Now, let me get something straight with myself, I'm not interested in her. I'm interested in why that little shit is investing her precious time into actually enjoying this dump. Meeting someone with spirit, other than David, wasn't common.
     But unlike David, Y/N didn't really annoy me. Instead, she interested me. I couldn't get rid of that girl. I didn't know why. She was just so off. Maybe instead of whining like a bitch about it, you can go to sleep and worry when you wake up.
     For the second time that night, I shut off my light and pulled my teddy into bed with me.

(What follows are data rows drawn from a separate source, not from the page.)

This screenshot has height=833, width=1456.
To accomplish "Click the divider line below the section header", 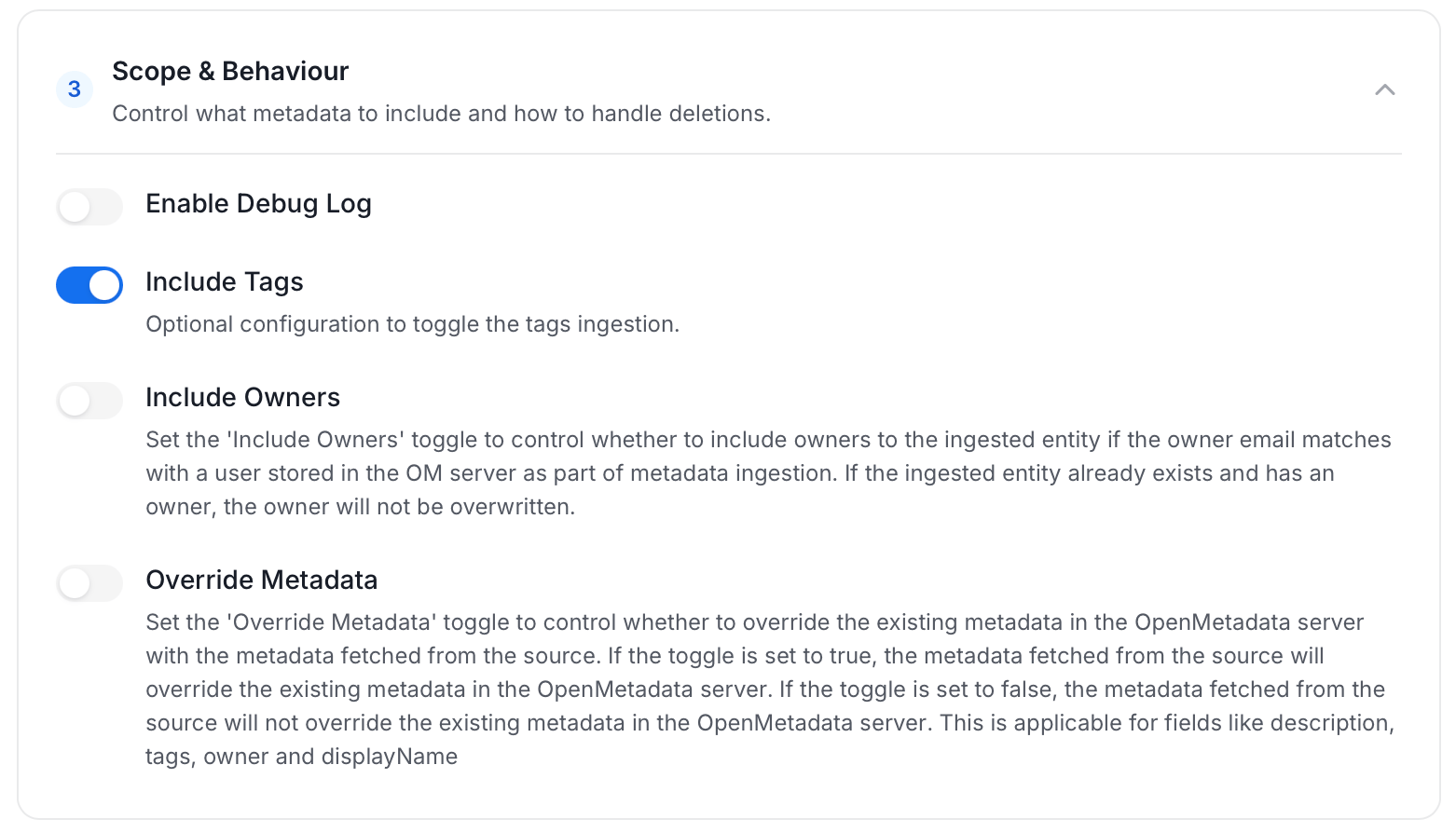I will click(729, 154).
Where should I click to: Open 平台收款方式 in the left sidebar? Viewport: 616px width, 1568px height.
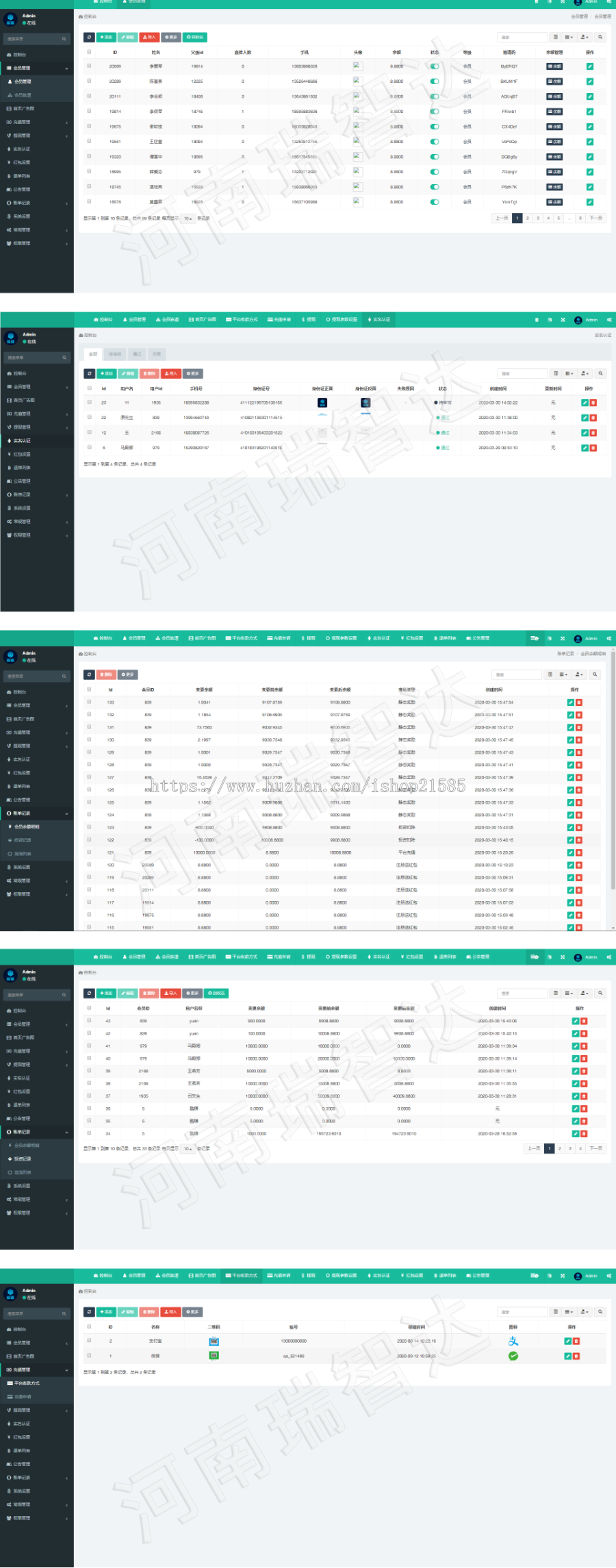[x=27, y=1383]
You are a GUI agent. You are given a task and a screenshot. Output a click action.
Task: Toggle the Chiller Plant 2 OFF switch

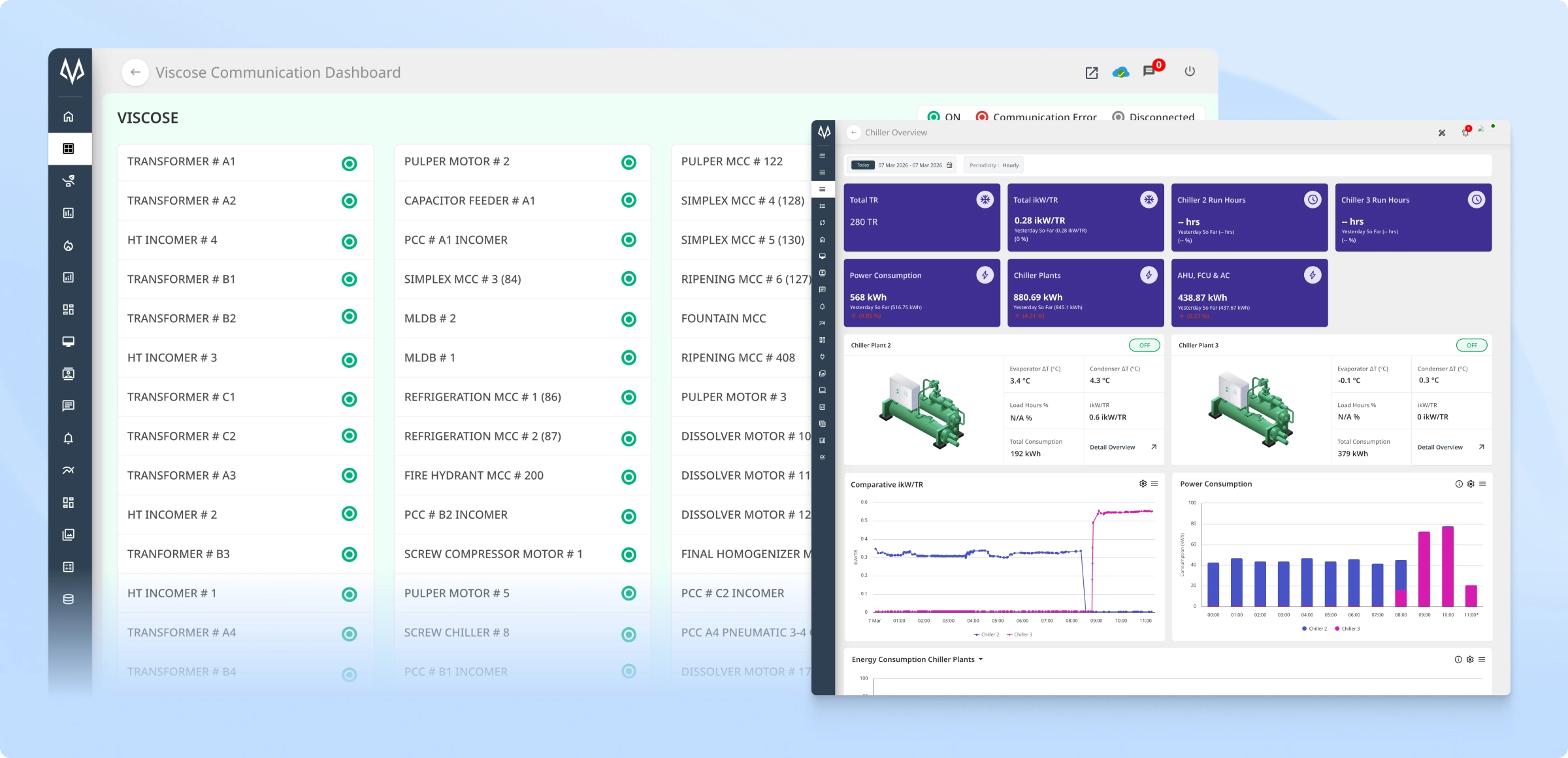(1144, 346)
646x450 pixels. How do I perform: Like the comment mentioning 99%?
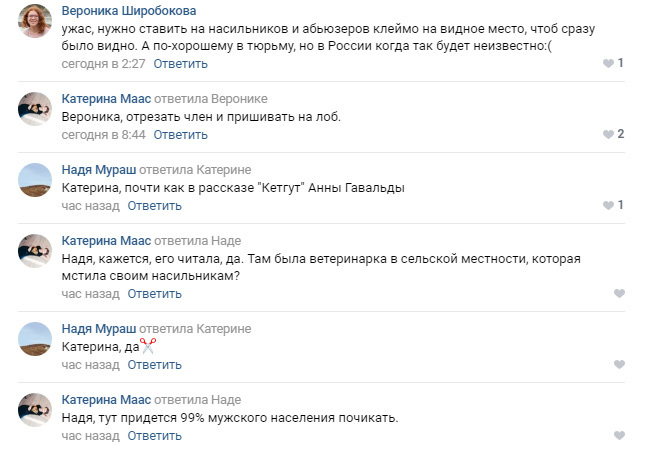click(x=619, y=435)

     Ah! I balled my fists and slammed my alarm clock, as per usual. You're fucking kidding me. Six o'clock in the morning, already? How much sleep did I get? I shook my head and slipped on my hoodie. I quickly drenched my face in a little bit of water and scrubbed, a daily ritual. It wasn't really washing my face, but it made me feel like I wasn't a pig and woke me up.
     I raised my mattress and stuffed my bear underneath it. Should I still need this? I hated that question, though I asked myself about it every single day. I skipped everything else and just started walking to the mess hall. I didn't plan on eating breakfast, but I was pretty hungry.

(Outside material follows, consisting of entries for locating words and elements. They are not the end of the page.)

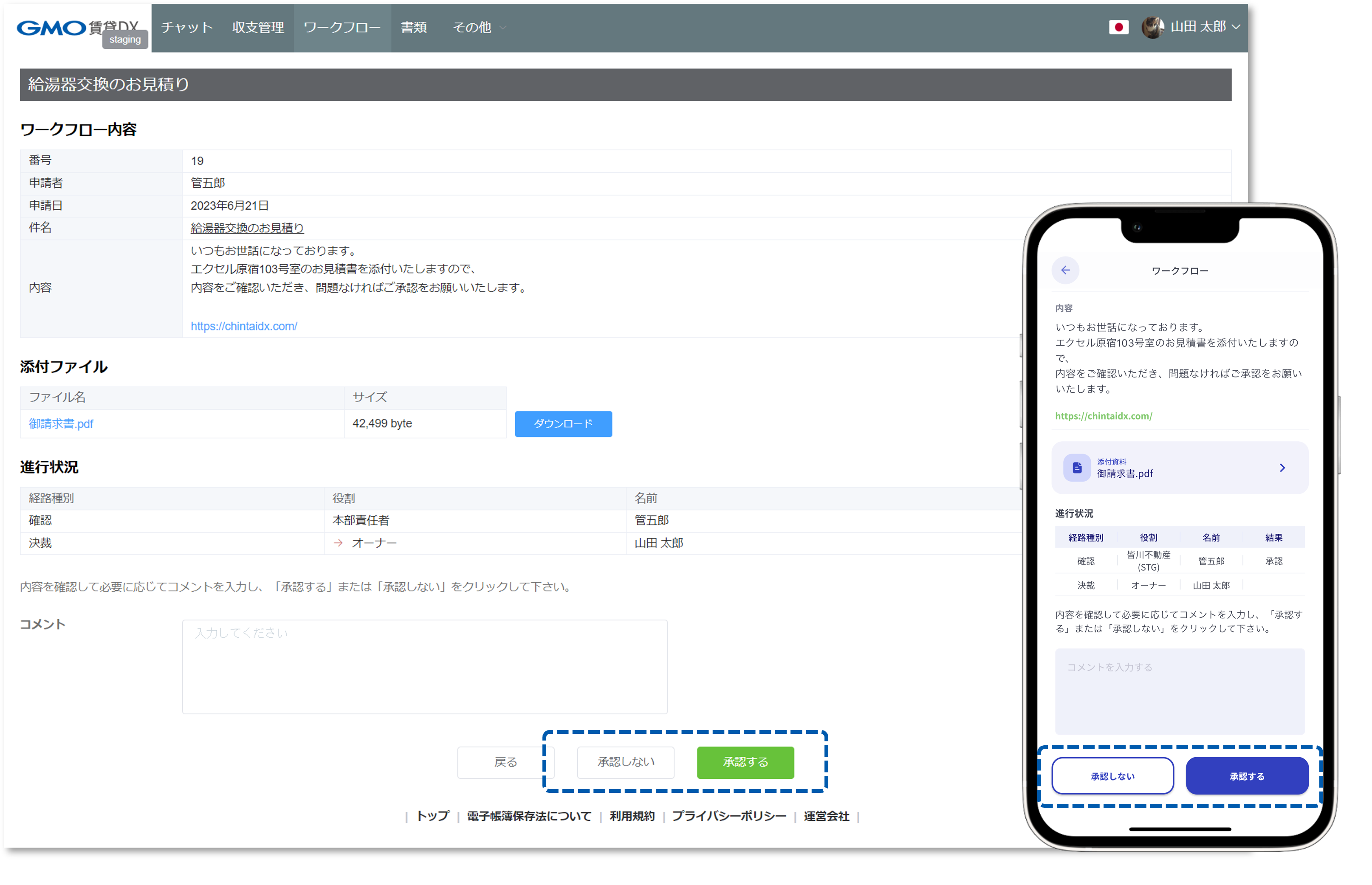Focus the desktop コメント text area
Viewport: 1372px width, 885px height.
click(424, 667)
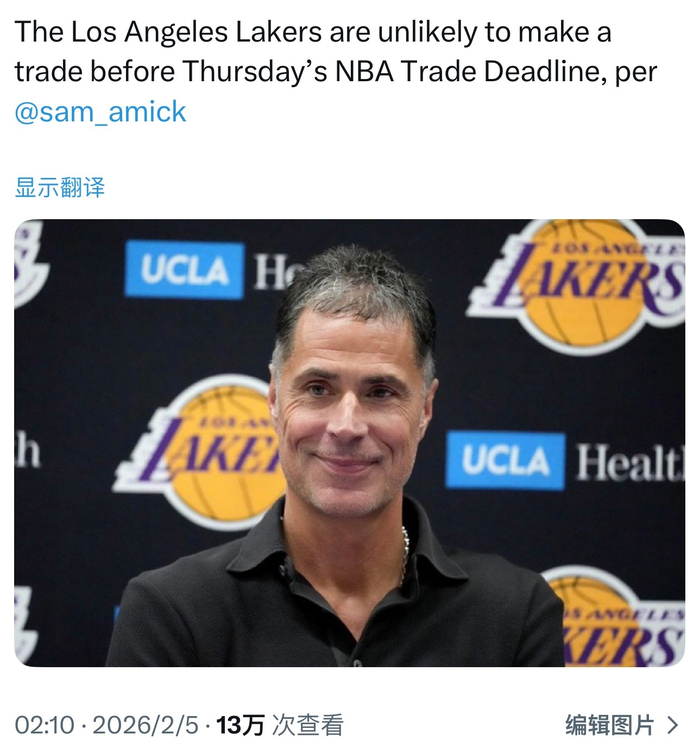
Task: Click the Lakers logo at photo's bottom-right
Action: 617,617
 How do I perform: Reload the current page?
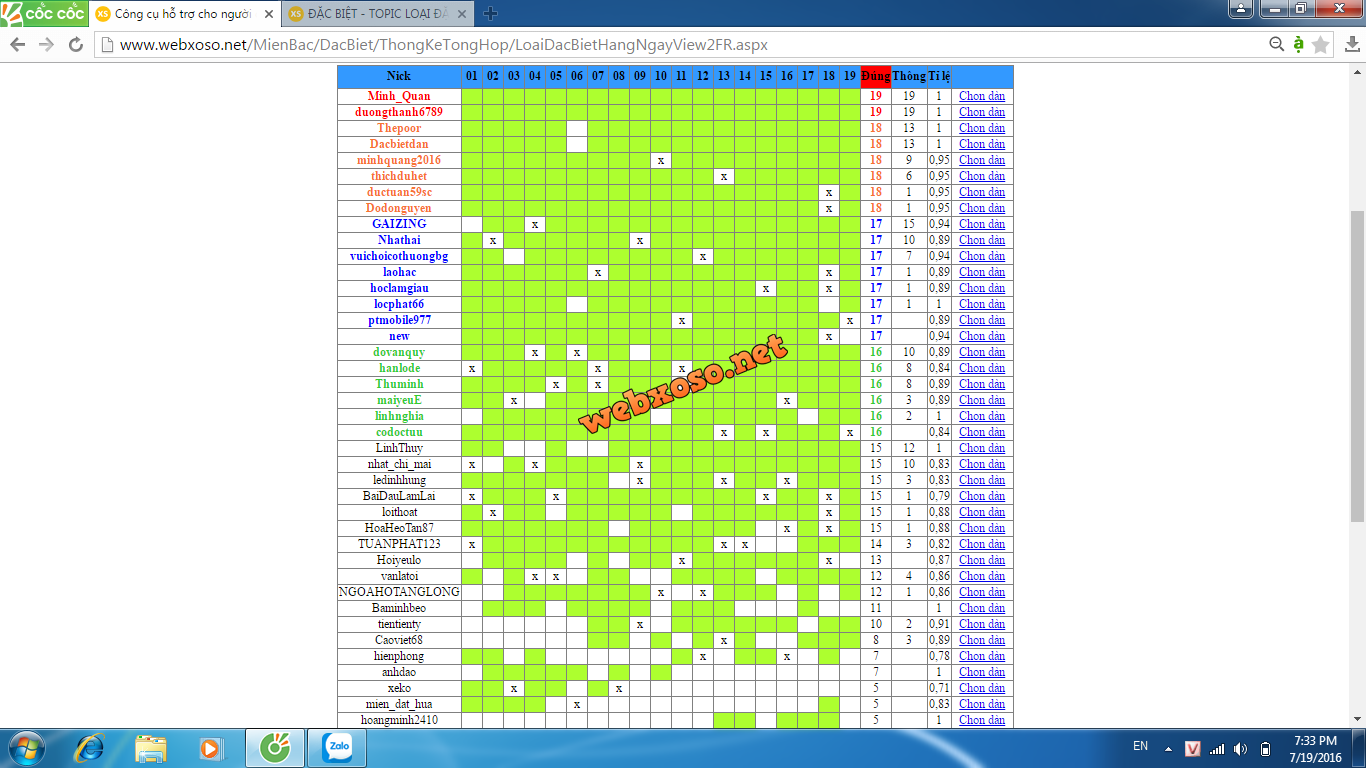[x=75, y=45]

     The mess hall was pretty dead. I seen Dolph, Nikki, and Neil. Y/N was nowhere to be found. David, luckily, was still getting ready. I went ahead and sat by Neil. "Holy shit, Max!", Neil shrieked. What now? What is it? My hair? My face? Why can't people just give me a break? Why does everybody make it their business to ruin my day? "Are you okay? You look dead!" Yeah, there it was. I shot Neil an annoyed glare. In all honesty, it kind of hurt my feelings when people did that to me. See, I know I look like a horse's ass, but why'd you have to point it out? "No, I mean, what kept you up last night?"

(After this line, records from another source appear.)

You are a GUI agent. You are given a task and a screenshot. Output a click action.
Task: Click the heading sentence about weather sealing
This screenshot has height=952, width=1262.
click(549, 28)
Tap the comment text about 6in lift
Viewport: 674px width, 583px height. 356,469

     My eyes widened. I didn't know what to do. "Screw you, Neil! You don't even know me! You're pulling this from your-"
     "No," Neil interrupted. I balled my fists and punched the table. How does he know this about me? And what does he want to do? Call me out? Neil's my friend I guess, but I don't trust him. "I only heard you because I couldn't sleep either. I want to help you." Lies. "What's bothering you, Max?"
     Who was Neil to force me to talk about my feelings? He wasn't my mom. My mom. I curled my toes and bit my lip. I started breathing really fast, I quickly lost control over it. It was like my body was taking me hostage. I hated this. There come the black dots. To gain my balance, I had to stand and press my sweaty palms against the table while focusing on a single object. My mom. I stared at the first thing in front of me. Through all this chaos, I never once thought that Y/N would've been sitting right in front of me. Oh no.

Y/N's POV

     I was shaking. I was so scared for this boy who I didn't even know. I knew what happened. He had an anxiety attack. It had to have been an anxiety attack, it was the only thing that made sense. Something triggered it.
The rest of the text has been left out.